Es ese trabajo, tanto con la tradición como con la innovación, tanto con la historia de la filosofía misma como con su prognosis, lo que a su vez hará de ella una disciplina para la acción, como lo proclamó Wittgenstein. Porque, aunque se nutre de la actitud propia de la vida contemplativa, porque fundamenta y produce conceptos, es la vida activa la que toca con urgencia a las puertas del filosofar.

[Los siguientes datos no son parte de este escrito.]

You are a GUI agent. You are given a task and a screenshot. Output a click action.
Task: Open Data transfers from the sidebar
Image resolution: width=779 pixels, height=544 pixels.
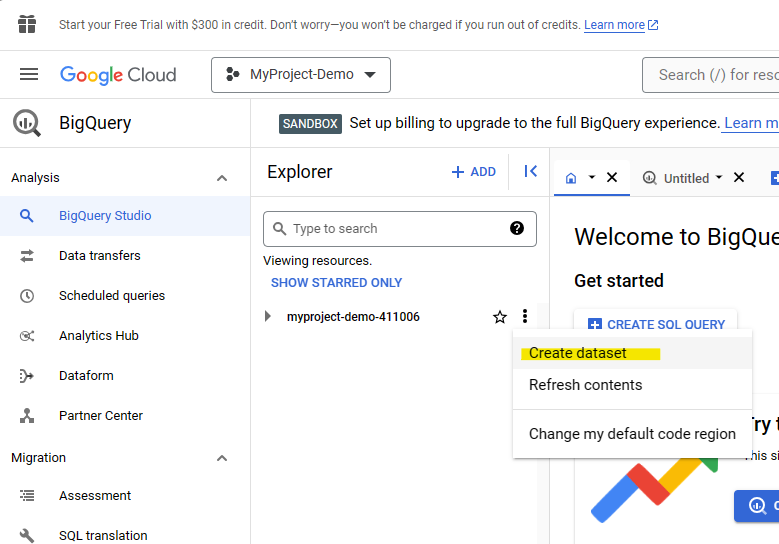point(99,256)
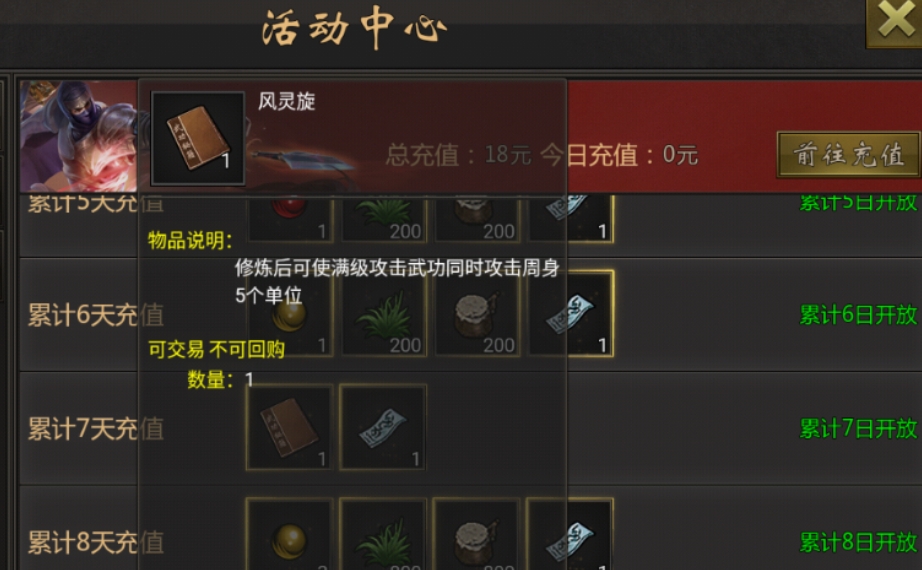Tap the gold orb in 累计8天充值 row
The image size is (922, 570).
click(x=290, y=534)
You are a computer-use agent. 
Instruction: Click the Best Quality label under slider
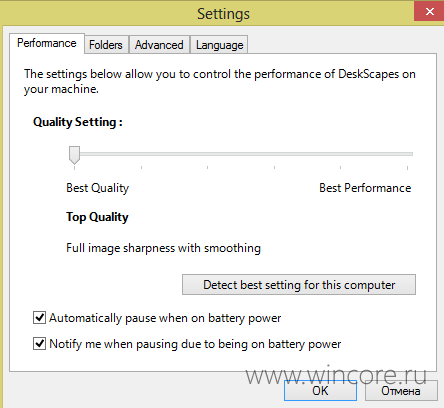[x=97, y=188]
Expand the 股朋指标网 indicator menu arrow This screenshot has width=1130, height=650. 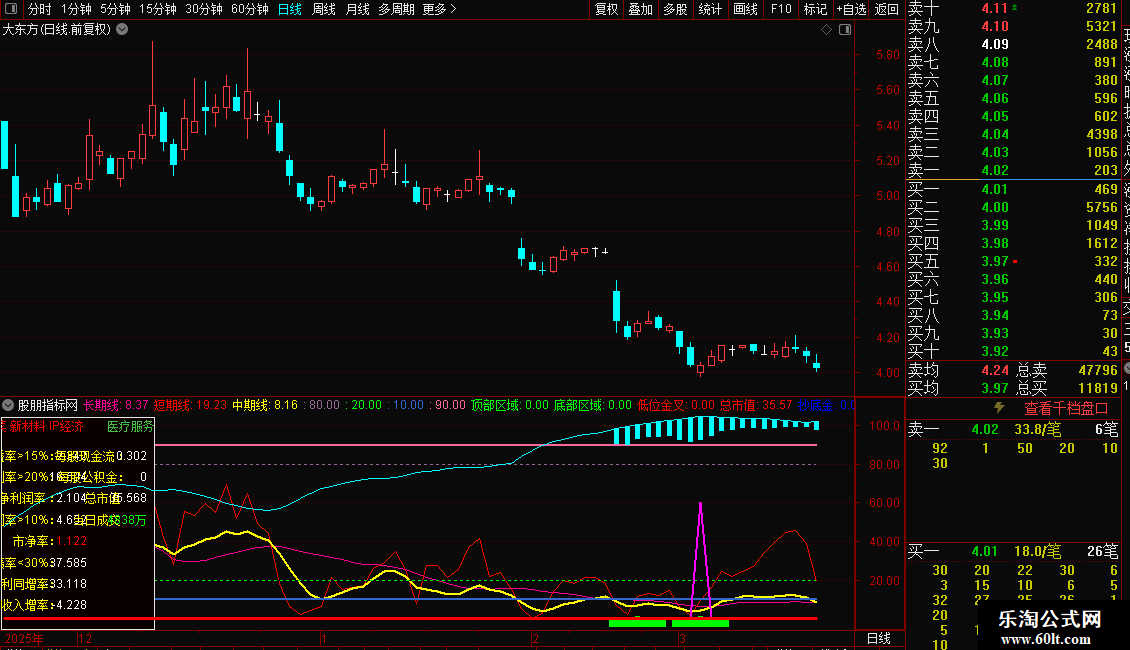coord(9,405)
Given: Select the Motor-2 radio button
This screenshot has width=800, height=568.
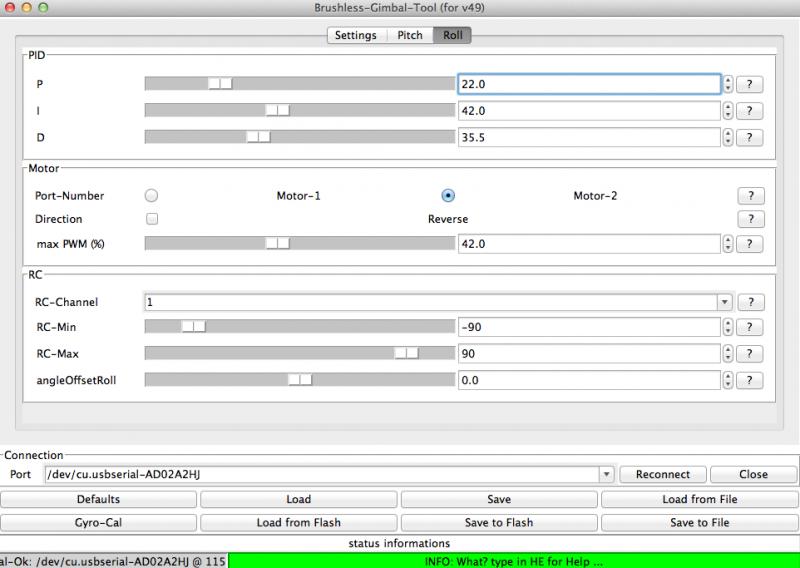Looking at the screenshot, I should (x=448, y=195).
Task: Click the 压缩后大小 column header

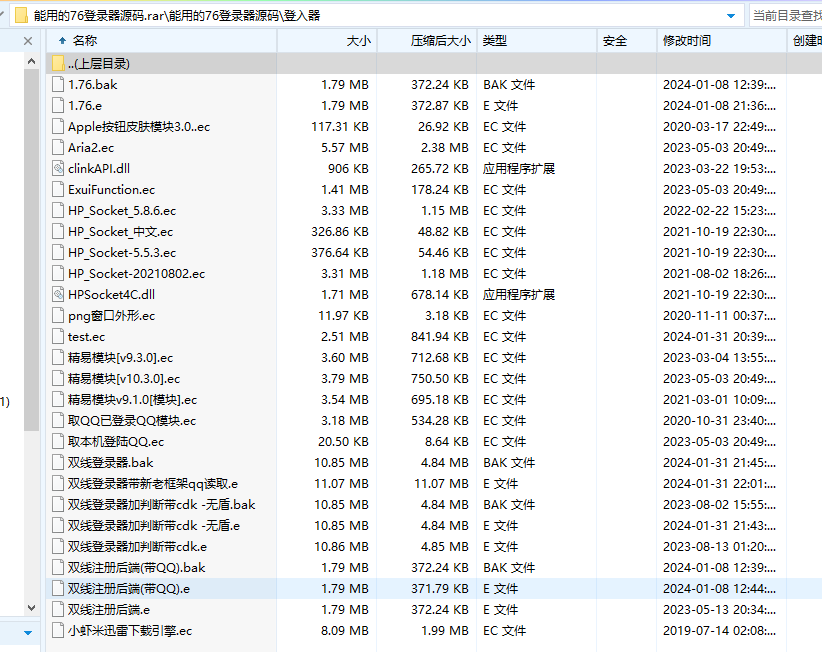Action: point(440,40)
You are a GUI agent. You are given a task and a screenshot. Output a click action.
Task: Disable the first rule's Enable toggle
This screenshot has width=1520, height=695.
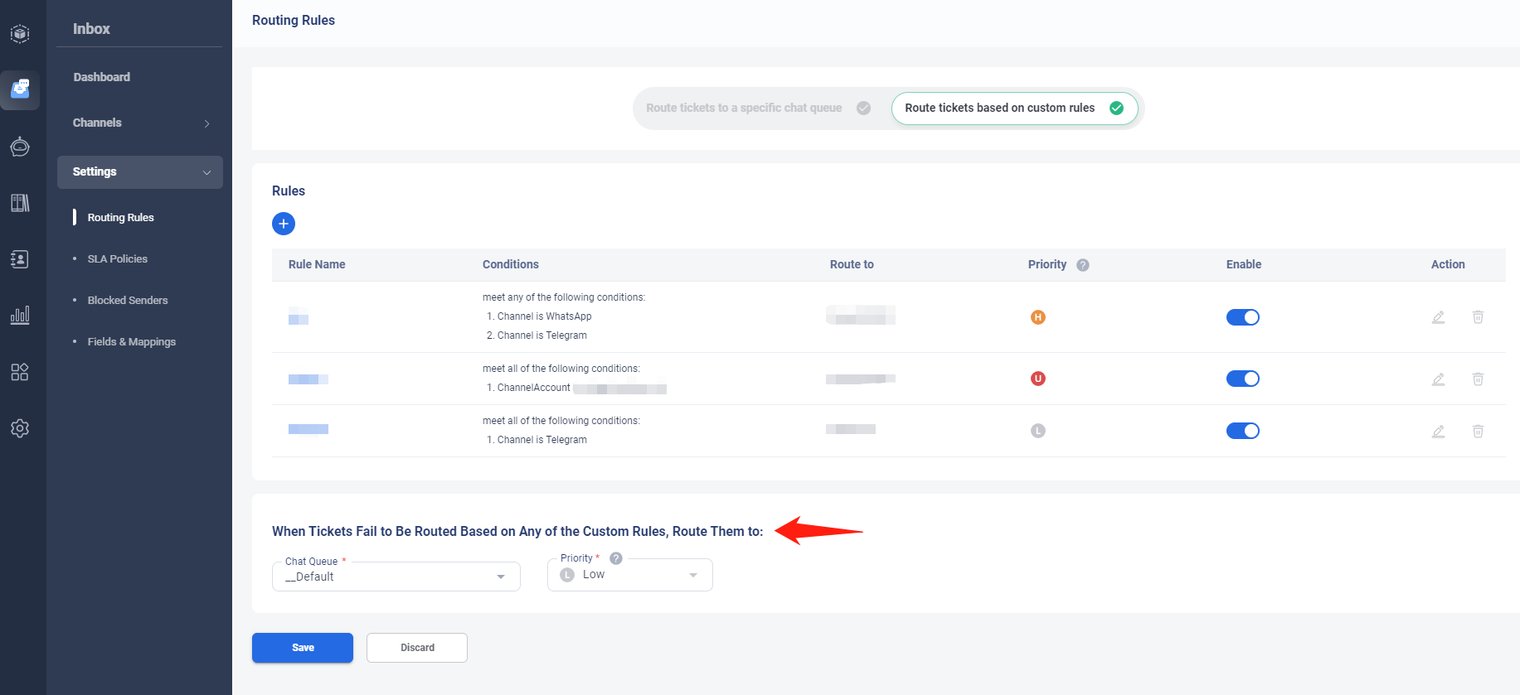tap(1242, 317)
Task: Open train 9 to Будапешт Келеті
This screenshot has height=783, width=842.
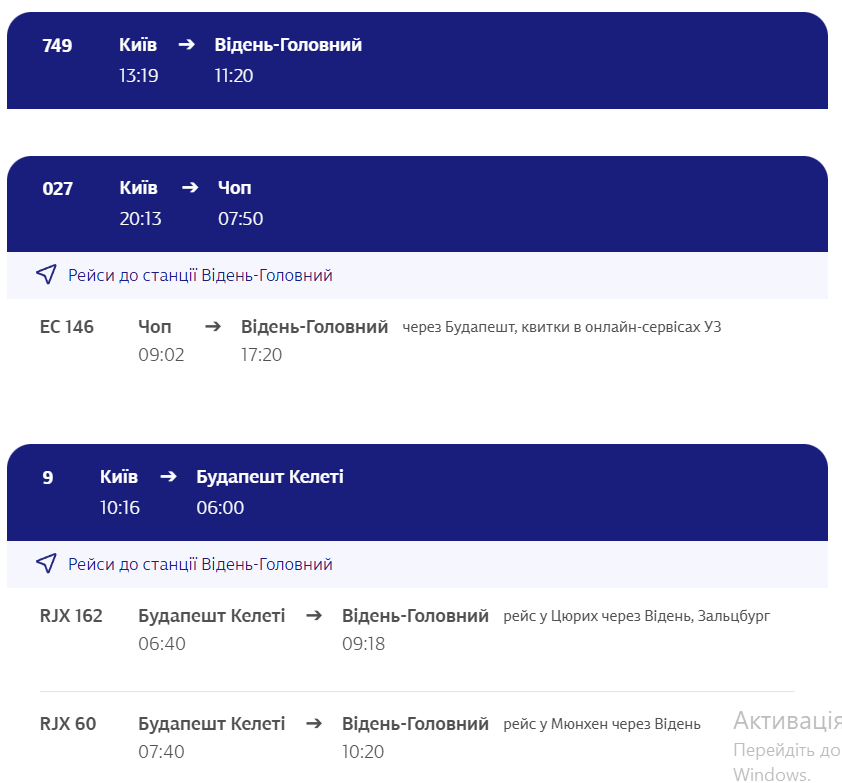Action: point(48,477)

Lo que hace a Platón purgar a los poetas en su República es el prejuicio de que estos permanecen en un estado de delirio y a merced de las musas, en tanto que el filósofo, juntamente con el político, orientan su quehacer a la formación, mediante la educación, de nuevos espíritus pensantes, con capacidad para accionar en la política y, consecuentemente, hacer parte en las tareas concretas de la dirección del Estado y la conducción de la sociedad.
A decir verdad, la filosofía tolera todavía su definición prístina y un tanto escolar como amor por la sabiduría, pasión por el conocimiento, valoración del asombro como materia esencial para la revelación de la verdad, y no pasa nada. Y ese es, en efecto, el problema, que no pasa nada, cuando la filosofía debe ser provocación, llamado a la acción, púlpito de denuncia, terreno para la crítica o cuando menos, como preconizaba Nietzsche, en línea directa con Descartes, y luego como herencia para Foucault, como terreno de la sospecha, la duda, la mirada oblicua, la transgresión de lo establecido.
La filosofía es tal en la medida en que, desde el ámbito mismo del pensamiento, ella se metamorfosea en un pensar diferente a los saberes establecidos.
Su valor disciplinar es directamente proporcional a su capacidad para transmutar, subvertir, disentir. Es más, y vuelvo a Nietzsche, voluntad de destruir para poder crear y fundar.
¿De qué valdría quedarnos en su tautológica definición, cuando su espectro semántico, en tanto que campo humanístico mucho más abarcador, podría aportarnos mayores beneficios en las búsquedas de la ciencia, las artes, la política, la teología, las ciencias sociales, el humanismo clásico y las nuevas humanidades digitales, incluyendo la innovación científica, tecnológica y social?
Hay, pues, un filósofo en todo ser de pensamiento y lenguaje que se interroga e interroga, que niega y afirma, que asimila una tradición gnoseológica, humanística y cultural, pudiendo reafirmarla, modificarla o contradecirla; que indaga y cuestiona aspectos del ‘ethos’, la ‘techné’, la ‘episteme’, el ‘logos’, el ser, el no ser, la física, la metafísica y la estética, entre otras disciplinas.
El destino de la filosofía es el ser humano mismo, y con él, en la óptica de Protágoras, medida de todas las cosas: de las que son, porque son, y de las que no son, precisamente por no ser.
¿Filosofía? El cuento de jamás acabar.